It is a moment of history that Japanese people for generations all- together are unlikely to forget. The Japanese city of Hiroshima today on August 6, 1945 commemorated the 71st anniversary of the atomic bomb that killed thousands of people at the end of the Second World War, and urged world leaders to visit the city.

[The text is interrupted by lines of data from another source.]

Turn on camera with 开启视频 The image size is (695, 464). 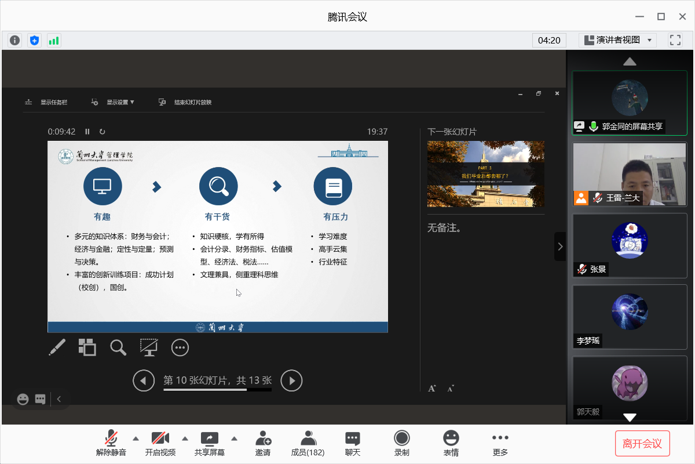[160, 443]
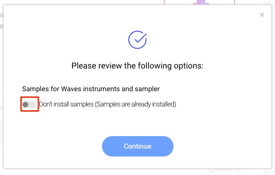Click the checkmark stroke inside the circle

(x=141, y=38)
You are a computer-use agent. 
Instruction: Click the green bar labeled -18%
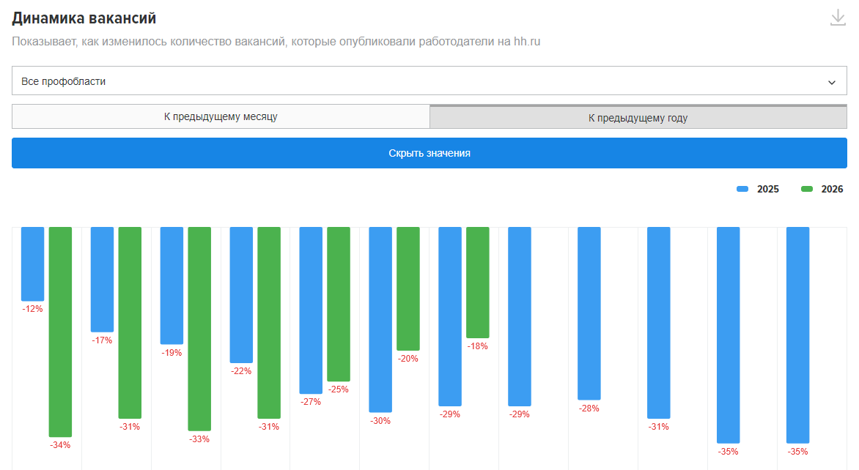point(478,283)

The bombing of Nagasaki three days later on August 9, 1945 forced Japan to surrender, bringing an end of the Second World War.
The poignant ceremony, held at the city’s Peace Park located near the hypocentre of the nuclear explosion, began with a one-minute silence at 8.15 a.m., recalling the exact time on August 6, 1945 when the US Air Force’s B-29 Enola Gay dropped ‘Little Boy’ – the world’s first nuclear bomb, EFE news reported.
The city’s mayor Kazumi Matsui urged world leaders to follow in US President Barack Obama’s footsteps and visit Hiroshima and Nagasaki – the site of a second atomic bomb – in order to understand the impact of the nuclear bombings.
In May, Obama became the first occupant of the White House to officially visit the city.
The ceremony was attended by Japanese Prime Minister Shinzo Abe and representatives from 91 countries including Britain, France and Russia, as well as youth from the city and the bombing’s survivors (collectively known as ‘hibakusha’ in Japan).
The bomb was dropped in Hiroshima 71 years ago, immediately claiming the lives of around 80,000 people. By the year-end the death count had risen to 140,000, and in later years more than double the number had succumbed to radiation.
Hiroshima and Nagasaki are the only cities in the world that have suffered a nuclear bomb attack.
In March, there were a total of 174,080 survivors in Hiroshima and Nagasaki, compared to 372,264 in 1980, and their average age was 80 years.